The last bits of the truly imaginative ballyhoo around Theda Bara were being swept away:
At last Theda Bara has told her real name! Not in reckless confidence, however but to a New York court, and in order to have her stage name legalized. The truth about Miss Bara’s name, as revealed in the proceedings, is that it is Theodosia Goodman…And however could a person with such a nice, innocent name as Theodosia Goodman ever expect to become a high-power vampire? The court took one look at Miss Bara and decided that Theodosia wasn’t the name for her at all.
Kingsley also mentioned that Miss Bara was born in Cincinnati, not in the Sahara Desert under the eye of the Sphinx, etc.
Now I suspect the name Theodosia will have a revival, as we all sing along with Mr. Odom.
According to a recent Stuff you Missed in History Class podcast on Lon Chaney, he wanted to keep his private life out of the press. However, Kingsley managed to run a story that didn’t intrude on that at all:
It was one of those warm days last week, and the scene was the café at Universal City. Enter Lon Chaney for his noon pork-and-bean rations, clad in heavy Eskimo clothing and perspiring freely. ‘What’s the matter, Lon?’ called out a friend. ‘Well,’ said Lon, ‘the matter is I’m in Alaska—but I don’t know it!

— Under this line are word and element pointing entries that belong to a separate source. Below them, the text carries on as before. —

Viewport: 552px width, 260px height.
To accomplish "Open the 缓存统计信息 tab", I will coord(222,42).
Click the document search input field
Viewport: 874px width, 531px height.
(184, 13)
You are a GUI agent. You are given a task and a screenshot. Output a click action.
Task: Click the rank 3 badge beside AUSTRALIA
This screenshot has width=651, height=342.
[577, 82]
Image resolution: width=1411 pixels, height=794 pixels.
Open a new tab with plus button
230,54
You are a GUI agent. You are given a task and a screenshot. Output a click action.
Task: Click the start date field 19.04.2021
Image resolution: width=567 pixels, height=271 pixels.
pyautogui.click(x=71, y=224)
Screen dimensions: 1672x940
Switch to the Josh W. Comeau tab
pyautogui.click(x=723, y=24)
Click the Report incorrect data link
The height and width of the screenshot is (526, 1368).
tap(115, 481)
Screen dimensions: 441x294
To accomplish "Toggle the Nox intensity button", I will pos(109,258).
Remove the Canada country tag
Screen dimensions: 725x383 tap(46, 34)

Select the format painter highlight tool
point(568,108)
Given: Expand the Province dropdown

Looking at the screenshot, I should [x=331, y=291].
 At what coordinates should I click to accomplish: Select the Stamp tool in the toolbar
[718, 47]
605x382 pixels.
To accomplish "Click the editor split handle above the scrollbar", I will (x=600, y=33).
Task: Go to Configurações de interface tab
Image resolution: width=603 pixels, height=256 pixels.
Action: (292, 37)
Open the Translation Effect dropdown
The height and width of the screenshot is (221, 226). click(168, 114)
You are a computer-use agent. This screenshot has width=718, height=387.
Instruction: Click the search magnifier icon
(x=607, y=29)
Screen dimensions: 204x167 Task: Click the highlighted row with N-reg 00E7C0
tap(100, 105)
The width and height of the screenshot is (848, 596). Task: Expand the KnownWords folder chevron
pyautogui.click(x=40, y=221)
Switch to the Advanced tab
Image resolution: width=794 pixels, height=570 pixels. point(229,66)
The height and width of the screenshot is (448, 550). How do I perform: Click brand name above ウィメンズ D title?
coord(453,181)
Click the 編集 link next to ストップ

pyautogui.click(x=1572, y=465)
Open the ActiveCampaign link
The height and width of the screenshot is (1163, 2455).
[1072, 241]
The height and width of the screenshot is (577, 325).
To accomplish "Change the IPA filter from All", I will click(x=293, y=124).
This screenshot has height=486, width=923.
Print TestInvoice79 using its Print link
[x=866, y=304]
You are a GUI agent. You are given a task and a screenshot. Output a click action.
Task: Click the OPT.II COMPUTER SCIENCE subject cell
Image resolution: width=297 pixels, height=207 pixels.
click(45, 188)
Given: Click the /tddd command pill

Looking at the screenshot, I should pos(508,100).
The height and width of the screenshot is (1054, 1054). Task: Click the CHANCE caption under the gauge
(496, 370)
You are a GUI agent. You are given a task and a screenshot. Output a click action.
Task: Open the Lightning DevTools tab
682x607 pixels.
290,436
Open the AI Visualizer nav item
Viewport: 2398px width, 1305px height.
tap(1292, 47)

Norma Talmadge revealed one way to keep the audience in their seats. She told Kingsley that when she and her sisters were little “we used to give shows in our cellar. Constance and Natalie and I, we had a very good way of keeping our audiences in until the show was finished. We simply locked the door.”
Kingsley’s favorite film this week was The Regenerates, which was “surprisingly human and natural, and more than this, it has a fresh and ingenious plot, and there is hardly a superfluous foot of film in the whole thing.” She used it as a stick to beat up other films:
One hardly ever enters the theater with the idea of seeing logic or good sense or naturalness portrayed—that is, one doesn’t expect or demand them. Wherefore, when a picture appears in which characters act like reasonable human beings, viz., sin a bit, repent a bit, love a bit, hate a bit, are sometimes wise and sometimes foolish, and otherwise refuse to be either incarnate virtue or incarnate vice, one registers surprise.
Now the plot summary sounds like it was anything but natural (which just shows what the other films Kingsley was watching were like). It’s so convoluted that it defies summation, so here’s what the AFI Catalog says:
Mynderse Van Dyun, a wealthy old New York aristocrat, has one goal in life, to see his granddaughter Catherine and grandson Pell married; for, although they are cousins, the marriage would perpetuate the family name. Catherine, however, is in love with Paul La Farge and detests her drug-addicted cousin, who seduces and then secretly marries her maid, Nora Duffy. After a son is born to Nora, who dies in childbirth, the infant is taken to the Van Dyun house where, only a few days before, Pell, in a dispute involving drugs, had been thrown from a window by his valet and killed. When the old man refuses to acknowledge the child, Catherine and Paul adopt the baby, leave the Van Dyun house and are married. Five years later, Catherine comes to visit the old man with his great-grandson, and, seeing what a fine boy he is, the old aristocrat is forced to admit that the boy is worthy of bearing his name.
It’s been preserved at the Library of Congress and at the Eastman House.